- **Texte fourni**

CHARITÉ CAPITALISTE VS
CHARITÉ ÉTATISTE
 
par Martin Masse
  
  
          Les anglophones la décrivent comme « a season for giving », une saison propice pour faire des dons. La période des Fêtes qui vient de se terminer n'est en effet pas uniquement le temps de faire des cadeaux, mais aussi un bon moment pour contribuer à des oeuvres de charité. La Guignolée, les paniers de Noël et autres campagnes de dons sont à l'honneur, année après année, pour solliciter notre conscience morale. 
 
          Au risque de déplaire à ceux qui aiment bien nous caricaturer comme de méchants égoïstes qui se réjouissent de voir les pauvres crever de faim et qui encouragent le travail des enfants du Tiers-Monde dans les mines si cela peut nous rapporter quelques profits, précisons que les libertariens sont tout à fait en accord avec ce type de partage.

- **Exercice a**
Répondez aux questions suivantes à partir du texte fourni.
(i) Par quelle expression anglaise les anglophones décrivent-ils la période des Fêtes ?
(ii) Quelles campagnes de dons le texte nomme-t-il explicitement ?
(iii) Sous quels traits certains aiment-ils caricaturer les libertariens ?

- **Jeu de données**
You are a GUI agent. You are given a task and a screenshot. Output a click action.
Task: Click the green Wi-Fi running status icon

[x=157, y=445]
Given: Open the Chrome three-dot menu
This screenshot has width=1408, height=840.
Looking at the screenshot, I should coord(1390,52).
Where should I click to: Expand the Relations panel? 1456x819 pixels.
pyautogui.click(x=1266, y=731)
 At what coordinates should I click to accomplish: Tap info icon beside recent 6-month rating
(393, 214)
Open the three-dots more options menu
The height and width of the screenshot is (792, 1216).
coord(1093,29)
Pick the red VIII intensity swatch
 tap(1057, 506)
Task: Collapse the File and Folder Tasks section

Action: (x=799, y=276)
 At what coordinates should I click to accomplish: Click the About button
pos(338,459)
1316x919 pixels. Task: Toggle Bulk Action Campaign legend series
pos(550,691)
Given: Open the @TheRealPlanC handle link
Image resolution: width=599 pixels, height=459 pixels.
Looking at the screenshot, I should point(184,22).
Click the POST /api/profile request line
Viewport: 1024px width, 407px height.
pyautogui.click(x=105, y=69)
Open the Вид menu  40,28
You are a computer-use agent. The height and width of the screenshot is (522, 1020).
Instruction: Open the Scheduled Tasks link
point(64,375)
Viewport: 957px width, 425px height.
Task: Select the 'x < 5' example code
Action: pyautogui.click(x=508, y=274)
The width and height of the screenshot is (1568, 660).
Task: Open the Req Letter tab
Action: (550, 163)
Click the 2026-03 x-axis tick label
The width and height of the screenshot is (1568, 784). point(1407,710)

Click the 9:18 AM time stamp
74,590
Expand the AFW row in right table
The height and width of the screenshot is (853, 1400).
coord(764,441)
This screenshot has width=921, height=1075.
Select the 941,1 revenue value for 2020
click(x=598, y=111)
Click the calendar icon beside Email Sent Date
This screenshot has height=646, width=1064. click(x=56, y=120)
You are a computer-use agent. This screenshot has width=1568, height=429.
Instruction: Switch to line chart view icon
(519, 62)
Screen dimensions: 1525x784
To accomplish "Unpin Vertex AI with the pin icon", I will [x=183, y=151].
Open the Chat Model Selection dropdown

- **Exercice b**
Extrayez telles quelles les lignes des enregistrements, en partant de la ligne qui contient "Given: Open the Chrome three-dot menu" et en vous arrêtant après celle qui contient "pos(550,691)".

- **Corrigé a**
(i) « a season for giving », une saison propice pour faire des dons.
(ii) La Guignolée et les paniers de Noël.
(iii) Comme de méchants égoïstes qui se réjouissent de voir les pauvres crever de faim et qui encouragent le travail des enfants du Tiers-Monde dans les mines si cela peut leur rapporter quelques profits.

- **Corrigé b**
Given: Open the Chrome three-dot menu
This screenshot has width=1408, height=840.
Looking at the screenshot, I should coord(1390,52).
Where should I click to: Expand the Relations panel? 1456x819 pixels.
pyautogui.click(x=1266, y=731)
 At what coordinates should I click to accomplish: Tap info icon beside recent 6-month rating
(393, 214)
Open the three-dots more options menu
The height and width of the screenshot is (792, 1216).
coord(1093,29)
Pick the red VIII intensity swatch
 tap(1057, 506)
Task: Collapse the File and Folder Tasks section

Action: (x=799, y=276)
 At what coordinates should I click to accomplish: Click the About button
pos(338,459)
1316x919 pixels. Task: Toggle Bulk Action Campaign legend series
pos(550,691)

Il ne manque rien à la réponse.